PHOENIX -- No one knows better than Jed Lowrie that the shortstop of the A's future is Addison Russell.
For that reason, current A's shortstop Lowrie can't say how long his stay in Oakland will be. He loves his teammates, he has a history in the Bay Area after playing at Stanford, and he likes winning, so he's in no hurry to leave.
What to do about Russell? He's only played three games above Single-A, so the A's aren't going to rush him to the major leagues this year. Such is Russell's talent, however, that the 20-year-old could be forcing the issue 12 months from now.
"It's impossible to look at Addison and not see an awesome shortstop in the making," Lowrie said. "He has a chance to play at this level for a very long time."
If that's the case, the A's would seem to have two paths for Lowrie. They could move him to second base, which was the position the A's thought he'd play when they picked him up from Houston just before spring training a year ago. Or they could either trade him or let him go as a free agent when he becomes eligible after the season.
"The organization is really excited about Addison, and they should be," he said. "At some point we'll have to have some conversations about how I fit into their plans. This early, it's too hard to say.
"I love the guys in the clubhouse. The coaching staff, led by Bob (Melvin) is awesome. It's great here. I like playing here. The Coliseum has its set of challenges, but you make up for it with the guys and the coaching staff."

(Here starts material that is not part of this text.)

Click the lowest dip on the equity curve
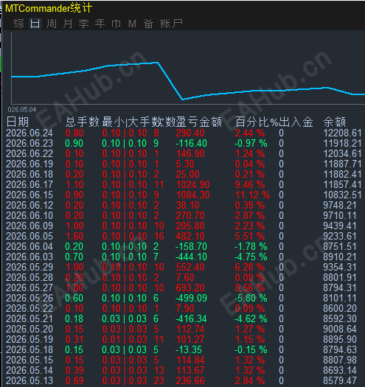The image size is (365, 387). [x=183, y=100]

Lowrie, 29, wants to be a shortstop looking ahead. If there were teams that wanted him to play shortstop and Oakland wanted to move him to second base, that balancing act would be a major factor in his decision-making process. But he does have lots of loyalty to the A's, for whom he had a breakout season in 2013 with a .290 average, 45 doubles, 15 homers and a career-best 154 games played.

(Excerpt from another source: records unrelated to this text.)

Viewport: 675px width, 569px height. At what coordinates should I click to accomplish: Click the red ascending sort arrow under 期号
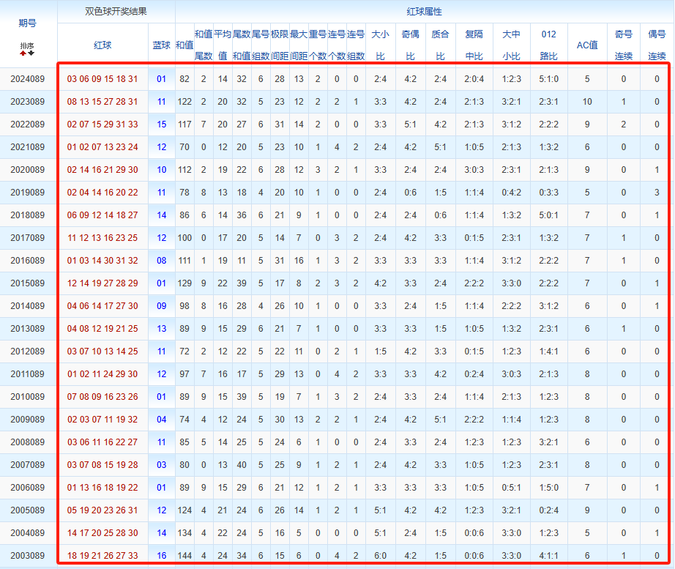(x=23, y=53)
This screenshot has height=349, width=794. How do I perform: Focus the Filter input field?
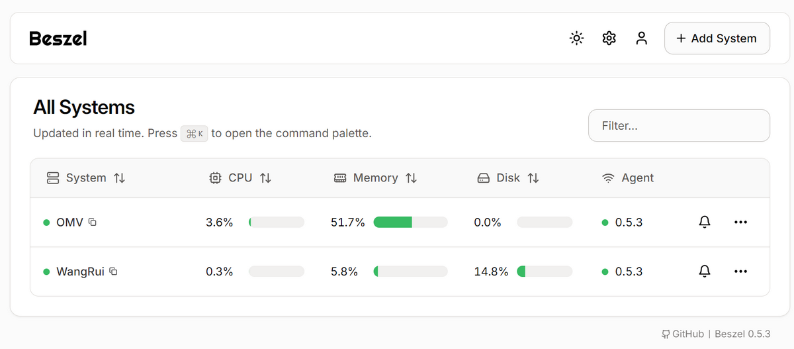(x=679, y=126)
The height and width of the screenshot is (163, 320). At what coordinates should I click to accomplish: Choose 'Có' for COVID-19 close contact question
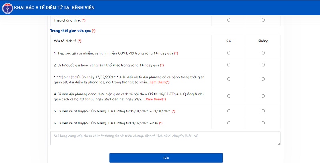(x=228, y=53)
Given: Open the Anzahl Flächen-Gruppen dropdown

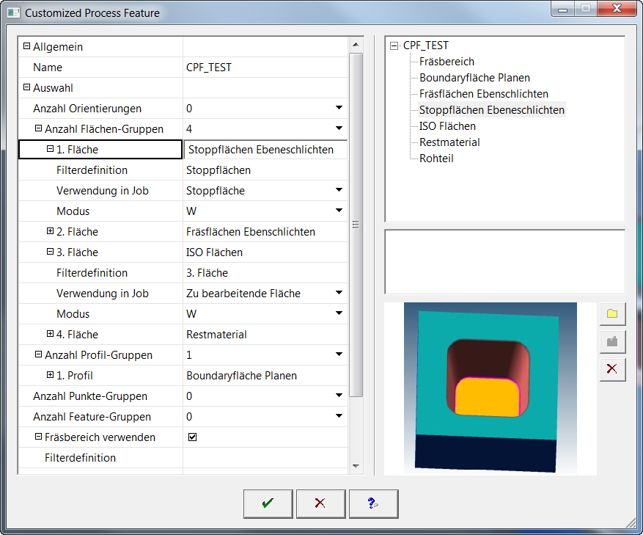Looking at the screenshot, I should [x=339, y=128].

He'd been an often-injured prospect in Boston, with a few fluke injuries keeping him out of the lineup for extended periods. He went to the Astros and had a great half season in 2012, then a collision at second base ended his season. Playing a full season for the first time in 2013 was validation.
"Before last year, people saw my injuries, but they didn't dig down to learn how the injuries happened," he said. "People assumed I was injury-prone. I'm not. I just play hard. The injuries were all 'what-are-you-going-to-do?' things. To play last season injury free and to play for a team that won its division, those were great things for me."
As for the future?
"I'm not going to be doing any back flips," Lowrie said, grinning. It was a reference to the standing back flip Russell did in the A's talent show earlier this month. "Just looking at him doing that, you can tell what kind of athlete he is."
Friday night's starter against the Giants, Sonny Gray, is widely expected to get the call. Gray didn't get much help from his defense in a 3-0 loss, with three infield errors committed behind him. He dodged the first two but wound up allowing an unearned run in the fourth inning.
Gray said his curveball and changeup combined with his fastball produced his best collection of pitches of the spring. The other two runs of the game came in the eighth off A's closer Jim Johnson.